Uhm gears … There’s lots of options when it comes to gearing a mountain bike, from 1 to 30, just about anything’s possible. Although I’ve built, owned, ridden and enjoyed bikes with every type of gearing, the choice in this case came down to 1 x 10 or 2 x something. Both have positive attributes and it goes without saying, they both have negative ones too. Usually, I’d make a decision about something like this in the time it takes me to drink a cup of tea but not this time. I knew that if I made the wrong choice, it might taint my opinion of the bike. I also knew that this was meant to be a bike to ‘broarden my horizons’ and allow me to ride all those previously unrideable bits and it was that thought that finally swung my decision.

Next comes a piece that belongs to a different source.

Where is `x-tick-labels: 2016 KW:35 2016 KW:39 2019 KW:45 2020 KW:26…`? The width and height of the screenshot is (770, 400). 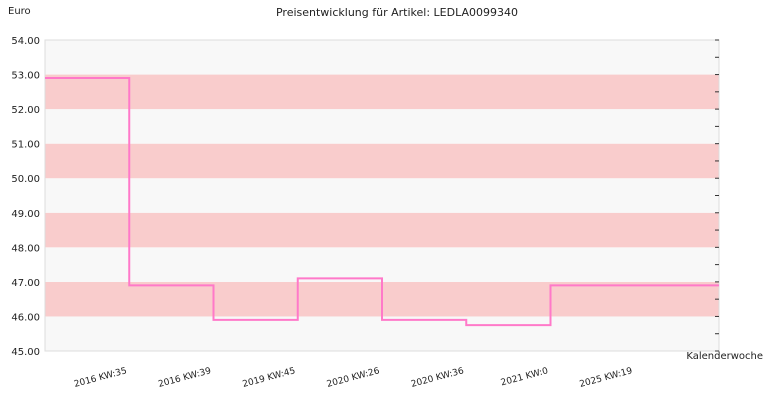 x-tick-labels: 2016 KW:35 2016 KW:39 2019 KW:45 2020 KW:26… is located at coordinates (354, 378).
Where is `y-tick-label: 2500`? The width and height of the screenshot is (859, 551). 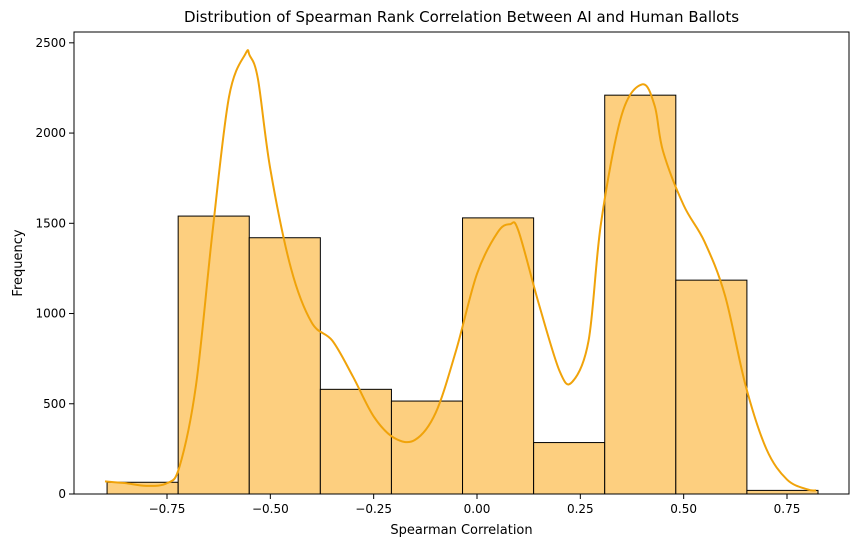 y-tick-label: 2500 is located at coordinates (50, 43).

Experience tells me that if I can’t ride something with 22 x 34 at my disposal, then I’ll probably be better served by walking, so the bike is adorned with an almost retro 9 speed set-up with 22/32 up front and a complimentary 11/34 bringing up the rear.
It’s fair to say that the build is a fairly basic one, there’s nothing exotic or expensive in there. Whatever is there found a home either because it was cheap or because I already had it languishing in the workshop, so I was a little surprised to discover that the finished article tips the scales at 30.5lb up and dressed. Okay, so that’s not exactly light for a mountain bike but when you consider the tyres alone weigh over 5.5lb I think it’s quite reasonable and obviously means there’s scope to reduce it further without things getting too out of hand.
What next? … There’s only really one answer to that question – ride it, then ride it some more. Take it to the trails I know well and see how it compares to bikes I know well. Discover whether it really can float across those tracks that have others hub deep in gloop and lets not forget what I’m told is the most important trait of a fat bike … its ability to make you smile.